“Affinato il programma comune della coalizione, con gli alleati decideremo su tutto il resto”. Alla Festa dell’Unità di Genova Elly Schlein rinvia ancora una volta la discussione su primarie e leadership del centrosinistra: “La mia posizione non è mai cambiata, la conoscete: o accordo o primarie, ma ora non perdiamoci via in un dibattito parlando solo di noi, perché c’è tanta attesa nel Paese di sentire che cosa vogliamo fare per ridurre i danni di questo governo Meloni, che dopo quattro anni consegna un Paese più fragile, con i salari tra i più bassi d’Europa, le bollette tra le più care, con le liste d’attesa della sanità che si allungano e con la crescita a zero”. La segretaria del Pd ribadisce che alle prossime elezioni il campo progressista “andrà unito” e indica le priorità delle opposizioni: salario minimo, sanità pubblica, scuola, politica industriale e riduzione delle bollette. Un programma che, insiste, “non inizia da zero”.

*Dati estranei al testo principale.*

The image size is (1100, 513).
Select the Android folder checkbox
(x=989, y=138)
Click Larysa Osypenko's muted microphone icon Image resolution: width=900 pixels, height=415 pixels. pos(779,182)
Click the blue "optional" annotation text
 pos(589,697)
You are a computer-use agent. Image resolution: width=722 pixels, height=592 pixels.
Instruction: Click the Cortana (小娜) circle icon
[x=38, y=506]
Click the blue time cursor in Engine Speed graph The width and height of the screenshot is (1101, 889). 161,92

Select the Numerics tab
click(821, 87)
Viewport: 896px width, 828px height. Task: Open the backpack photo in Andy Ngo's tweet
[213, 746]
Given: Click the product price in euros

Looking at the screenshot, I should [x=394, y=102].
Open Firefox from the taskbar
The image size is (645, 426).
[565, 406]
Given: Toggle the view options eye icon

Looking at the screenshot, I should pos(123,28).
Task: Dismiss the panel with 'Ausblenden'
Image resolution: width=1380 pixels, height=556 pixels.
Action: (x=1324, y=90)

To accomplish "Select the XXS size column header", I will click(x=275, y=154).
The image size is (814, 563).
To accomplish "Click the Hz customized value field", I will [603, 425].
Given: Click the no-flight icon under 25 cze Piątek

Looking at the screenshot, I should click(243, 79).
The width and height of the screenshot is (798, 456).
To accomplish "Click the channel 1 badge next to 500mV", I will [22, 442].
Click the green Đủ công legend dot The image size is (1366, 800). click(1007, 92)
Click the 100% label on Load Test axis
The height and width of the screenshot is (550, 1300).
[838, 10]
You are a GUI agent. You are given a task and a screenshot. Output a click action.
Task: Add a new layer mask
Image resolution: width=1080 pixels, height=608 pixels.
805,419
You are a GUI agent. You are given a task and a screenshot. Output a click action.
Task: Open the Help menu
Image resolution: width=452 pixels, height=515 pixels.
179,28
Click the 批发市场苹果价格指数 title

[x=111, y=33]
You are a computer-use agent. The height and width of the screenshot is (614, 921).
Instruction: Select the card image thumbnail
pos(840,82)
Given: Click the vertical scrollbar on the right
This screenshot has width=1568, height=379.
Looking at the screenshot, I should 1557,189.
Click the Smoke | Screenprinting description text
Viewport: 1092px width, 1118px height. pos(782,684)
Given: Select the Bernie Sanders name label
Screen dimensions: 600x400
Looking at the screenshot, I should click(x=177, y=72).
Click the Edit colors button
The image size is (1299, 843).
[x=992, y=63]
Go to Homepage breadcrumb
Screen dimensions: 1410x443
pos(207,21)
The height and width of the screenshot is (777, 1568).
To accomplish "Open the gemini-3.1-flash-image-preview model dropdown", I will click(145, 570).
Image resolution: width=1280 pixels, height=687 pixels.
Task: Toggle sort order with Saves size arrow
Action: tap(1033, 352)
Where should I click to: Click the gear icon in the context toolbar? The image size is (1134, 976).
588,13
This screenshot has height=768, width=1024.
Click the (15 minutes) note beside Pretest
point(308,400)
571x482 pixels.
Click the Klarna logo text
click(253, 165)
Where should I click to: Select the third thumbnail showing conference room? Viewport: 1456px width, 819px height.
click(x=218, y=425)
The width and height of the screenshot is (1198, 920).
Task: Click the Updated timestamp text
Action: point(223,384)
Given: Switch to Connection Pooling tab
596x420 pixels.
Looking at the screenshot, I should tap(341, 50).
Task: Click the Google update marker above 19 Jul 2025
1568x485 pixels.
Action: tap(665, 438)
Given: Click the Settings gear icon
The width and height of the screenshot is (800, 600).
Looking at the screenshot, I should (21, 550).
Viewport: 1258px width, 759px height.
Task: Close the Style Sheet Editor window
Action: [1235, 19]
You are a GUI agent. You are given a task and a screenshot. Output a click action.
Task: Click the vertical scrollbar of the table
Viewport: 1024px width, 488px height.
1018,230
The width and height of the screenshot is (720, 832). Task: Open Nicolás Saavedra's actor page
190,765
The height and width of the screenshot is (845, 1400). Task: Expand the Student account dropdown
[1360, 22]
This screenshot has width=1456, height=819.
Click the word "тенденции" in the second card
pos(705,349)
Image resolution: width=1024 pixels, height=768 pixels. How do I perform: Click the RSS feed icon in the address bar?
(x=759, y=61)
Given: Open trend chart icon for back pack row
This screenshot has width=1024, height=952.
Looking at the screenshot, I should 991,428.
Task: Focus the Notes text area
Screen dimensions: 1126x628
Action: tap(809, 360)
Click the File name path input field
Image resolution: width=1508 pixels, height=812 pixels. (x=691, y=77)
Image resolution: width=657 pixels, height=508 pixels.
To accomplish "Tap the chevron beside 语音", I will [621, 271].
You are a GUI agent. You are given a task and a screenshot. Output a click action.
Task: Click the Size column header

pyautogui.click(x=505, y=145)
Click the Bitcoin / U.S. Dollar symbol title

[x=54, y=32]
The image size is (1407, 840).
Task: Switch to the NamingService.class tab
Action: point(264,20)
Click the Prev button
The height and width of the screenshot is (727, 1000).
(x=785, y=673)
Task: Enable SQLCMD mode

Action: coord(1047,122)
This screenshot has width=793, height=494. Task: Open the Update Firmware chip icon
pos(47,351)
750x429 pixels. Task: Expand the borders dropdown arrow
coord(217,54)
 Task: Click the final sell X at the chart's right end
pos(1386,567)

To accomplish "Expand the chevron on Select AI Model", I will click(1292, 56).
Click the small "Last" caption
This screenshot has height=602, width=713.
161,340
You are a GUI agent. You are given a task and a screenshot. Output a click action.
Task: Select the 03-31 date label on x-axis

Dal palco Schlein lega poi l’articolo 11 della Costituzione alla politica estera: chiede il riconoscimento dello Stato di Palestina e sanzioni contro il governo Netanyahu e ribadisce il sostegno alla pace anche per l’Ucraina, invocando il rispetto del diritto internazionale. Contro l’escalation bellica e la corsa al riarmo parla di tornare a mettere al centro diplomazia e dialogo. Sul 5 per cento richiama la linea del primo ministro spagnolo Pedro Sánchez e boccia “il pericoloso riarmo nazionale di 27 diversi Stati” e l’aumento della spesa militare voluta dal governo Meloni.